Element and text location data
—————
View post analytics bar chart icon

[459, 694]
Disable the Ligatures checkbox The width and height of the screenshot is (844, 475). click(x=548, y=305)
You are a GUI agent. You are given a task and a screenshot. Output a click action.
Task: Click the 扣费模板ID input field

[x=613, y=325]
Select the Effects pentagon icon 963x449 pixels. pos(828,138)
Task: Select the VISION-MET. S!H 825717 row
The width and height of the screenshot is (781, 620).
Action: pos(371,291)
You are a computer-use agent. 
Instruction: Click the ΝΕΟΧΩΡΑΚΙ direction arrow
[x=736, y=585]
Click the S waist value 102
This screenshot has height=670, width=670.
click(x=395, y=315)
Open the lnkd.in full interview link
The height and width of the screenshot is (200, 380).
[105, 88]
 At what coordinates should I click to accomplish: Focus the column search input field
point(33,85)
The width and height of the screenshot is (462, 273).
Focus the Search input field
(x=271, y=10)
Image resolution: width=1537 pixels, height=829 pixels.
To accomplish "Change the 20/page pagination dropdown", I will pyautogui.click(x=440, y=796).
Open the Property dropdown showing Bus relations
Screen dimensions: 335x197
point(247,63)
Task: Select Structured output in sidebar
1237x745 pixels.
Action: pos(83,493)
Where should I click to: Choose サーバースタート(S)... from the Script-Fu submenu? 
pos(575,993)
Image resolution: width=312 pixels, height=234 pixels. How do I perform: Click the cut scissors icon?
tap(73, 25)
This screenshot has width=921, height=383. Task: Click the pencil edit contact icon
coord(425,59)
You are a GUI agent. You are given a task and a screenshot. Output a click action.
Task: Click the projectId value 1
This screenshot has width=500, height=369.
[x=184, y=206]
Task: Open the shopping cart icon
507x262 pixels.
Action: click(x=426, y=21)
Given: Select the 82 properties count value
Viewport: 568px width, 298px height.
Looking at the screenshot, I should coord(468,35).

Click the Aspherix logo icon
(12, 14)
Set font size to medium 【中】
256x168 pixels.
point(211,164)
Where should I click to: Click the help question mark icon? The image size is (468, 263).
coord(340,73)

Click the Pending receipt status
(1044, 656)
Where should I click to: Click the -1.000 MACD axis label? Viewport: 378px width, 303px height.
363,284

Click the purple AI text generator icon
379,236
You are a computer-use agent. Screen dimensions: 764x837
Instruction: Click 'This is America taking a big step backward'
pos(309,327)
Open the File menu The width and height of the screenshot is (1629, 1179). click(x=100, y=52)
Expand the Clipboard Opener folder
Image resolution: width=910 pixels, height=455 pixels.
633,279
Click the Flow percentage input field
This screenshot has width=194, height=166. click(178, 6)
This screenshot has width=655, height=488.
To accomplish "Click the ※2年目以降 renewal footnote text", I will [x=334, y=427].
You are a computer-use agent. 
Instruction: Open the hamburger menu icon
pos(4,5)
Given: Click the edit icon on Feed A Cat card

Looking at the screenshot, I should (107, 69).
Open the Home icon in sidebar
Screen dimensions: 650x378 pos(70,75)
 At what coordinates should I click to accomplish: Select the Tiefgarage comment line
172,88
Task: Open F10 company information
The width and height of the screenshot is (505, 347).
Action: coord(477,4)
—————
Please find every line in the records above that contains the string "resolution", with case counting, and copy each of those lines in full.

Answer to the task:
Image resolution: width=1537 pixels, height=829 pixels.
Image resolution: width=312 pixels, height=234 pixels. How do I perform: Click the cut scissors icon?
Image resolution: width=910 pixels, height=455 pixels.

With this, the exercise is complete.